E o rei chegou

ovar, carnaval, chegada do reiSem a chuva a apregoar por contenção, o rei desfilou a seguir as crianças. Não só o rei e a rainha, como todos os que fazem as delícias do carnaval vareiro. Os que o vivem com união e afinco.

Ele chegou sorridente, como o sol que se instalava no céu. Á frente, as crianças desfilavam felizes os trabalhos manuais que, com o auxílio das professoras e professores, conceberam. Jogos de cor vistosos, roupas elegantes e divertidas. Sem interessar se era um fruto ou uma sátira, iam divertidas e isso é que conta. Como se pretendessem levar a seu reboque os foliões que desfilariam piadas, de seguida. O ambiente era aprazível, com as ruas vestidas de pessoas prontas a esquecerem o que de mal se passa em seu redor. E esquecerem e ajudaram quem desfilava.
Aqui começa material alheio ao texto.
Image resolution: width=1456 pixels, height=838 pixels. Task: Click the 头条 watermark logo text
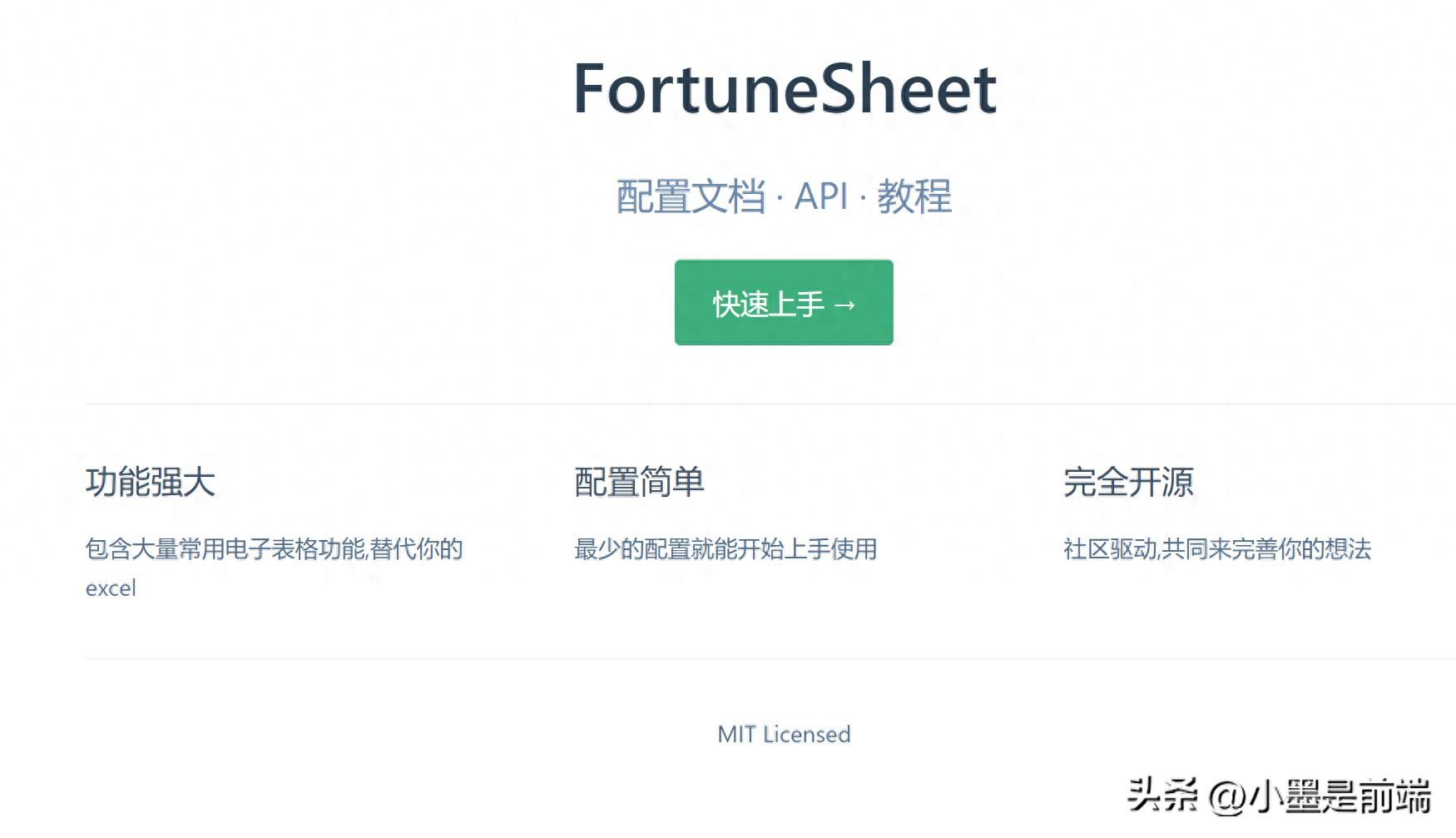(x=1161, y=796)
Os sorrisos contagiam quem leva hasteadas placas de chacota ao que impera no nosso país, do Relvas ao Coelho, ninguém ficou esquecido. Não somos entendidos das ciências políticas, todavia falamos com propriedade dos problemas que nos assolam e sentimos nas marinhas. Usamos a boa-disposição, mas sem perder a verdade das coisas, a essência da crítica. Podemos usar sorrisos para expressar agonias, tal como fizemos.

O rei chegou e nós ficámos felizes. Sem palavras por dizer, sem piadas por fazer, só a aguardar o próximo desfile. O de domingo, depois do de sábado para alguns.